In this post we describe a variant of Paxos (or Raft or Lock-Commit) that is inspired by looking through the lens of HotStuff and Blockchain protocols. The most noticeable difference is that while Paxos and Raft aim to maintain a stable Primary/Leader (and change views infrequently), in Benign Hotstuff (as in HotStuff), the Primary is rotated every round! A more subtle difference is that in Paxos and Raft each block of commands is associated with both a view and a position in the log, in Benign Hotstuff (as in HotStuff), each block of commands is associated with a view and a pointer to a previous block.

The setting is that of clients that can issue commands and $n$ replicas that implement a replicated log of committed commands (or more generally a replicated state machine). An adversary can cause $f<n/2$ crash failures in the partial synchrony model (this is the optimal threshold). Communication is reliable, but initially network delays may be unbounded. There is an unknown time, called Global Stabilization Time (GST), after which all message delays are bounded by a known value $\Delta$.

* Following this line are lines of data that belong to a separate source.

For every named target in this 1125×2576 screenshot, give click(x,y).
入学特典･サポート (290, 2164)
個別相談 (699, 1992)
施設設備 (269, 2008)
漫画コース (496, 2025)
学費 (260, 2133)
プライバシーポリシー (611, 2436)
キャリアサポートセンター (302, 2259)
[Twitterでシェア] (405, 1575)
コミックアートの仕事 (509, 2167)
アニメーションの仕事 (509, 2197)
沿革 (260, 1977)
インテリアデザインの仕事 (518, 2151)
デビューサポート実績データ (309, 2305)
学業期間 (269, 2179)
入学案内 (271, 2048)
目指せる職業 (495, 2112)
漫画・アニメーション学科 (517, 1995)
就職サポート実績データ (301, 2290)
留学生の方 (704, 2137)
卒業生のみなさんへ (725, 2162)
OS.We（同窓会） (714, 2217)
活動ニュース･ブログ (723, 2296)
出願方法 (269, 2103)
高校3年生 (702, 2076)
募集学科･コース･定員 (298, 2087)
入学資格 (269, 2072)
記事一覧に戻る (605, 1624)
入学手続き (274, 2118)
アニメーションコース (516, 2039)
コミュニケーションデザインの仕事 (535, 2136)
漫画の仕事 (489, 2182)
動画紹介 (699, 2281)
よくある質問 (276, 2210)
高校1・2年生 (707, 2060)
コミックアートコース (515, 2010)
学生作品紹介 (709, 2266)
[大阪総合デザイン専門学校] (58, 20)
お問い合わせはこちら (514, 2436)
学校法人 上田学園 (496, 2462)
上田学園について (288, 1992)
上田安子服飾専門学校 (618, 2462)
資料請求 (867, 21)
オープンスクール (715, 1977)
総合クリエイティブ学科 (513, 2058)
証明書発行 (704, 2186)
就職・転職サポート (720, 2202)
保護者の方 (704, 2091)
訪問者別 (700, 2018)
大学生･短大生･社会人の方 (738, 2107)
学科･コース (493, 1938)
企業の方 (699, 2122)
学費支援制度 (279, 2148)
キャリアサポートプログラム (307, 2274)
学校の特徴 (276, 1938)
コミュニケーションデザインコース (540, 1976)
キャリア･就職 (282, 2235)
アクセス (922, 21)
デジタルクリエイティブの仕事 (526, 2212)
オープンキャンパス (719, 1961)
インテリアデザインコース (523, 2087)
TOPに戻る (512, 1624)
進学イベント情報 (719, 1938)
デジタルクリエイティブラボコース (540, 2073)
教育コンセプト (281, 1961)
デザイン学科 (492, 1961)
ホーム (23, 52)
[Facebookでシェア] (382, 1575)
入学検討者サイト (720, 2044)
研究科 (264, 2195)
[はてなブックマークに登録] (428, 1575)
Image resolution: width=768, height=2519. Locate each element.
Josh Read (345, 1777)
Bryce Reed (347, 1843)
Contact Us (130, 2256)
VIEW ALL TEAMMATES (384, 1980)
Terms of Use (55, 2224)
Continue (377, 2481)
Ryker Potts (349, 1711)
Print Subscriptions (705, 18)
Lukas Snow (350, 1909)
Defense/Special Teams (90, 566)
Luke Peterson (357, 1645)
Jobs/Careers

The goal is for the replicas to maintain a log of committed commands such that:

  • Always safe: no two parties disagree on a prefix of their commit log
  • Live after GST: client commands are added to the commit log in a timely manner

Benign Hotstuff protocol

We enumerate the replicas as $0,\dots,n{-}1$. The protocol follows the Primary-Backup paradigm and is view based: in view $v$ the Primary is simply replica $v\pmod{n}$.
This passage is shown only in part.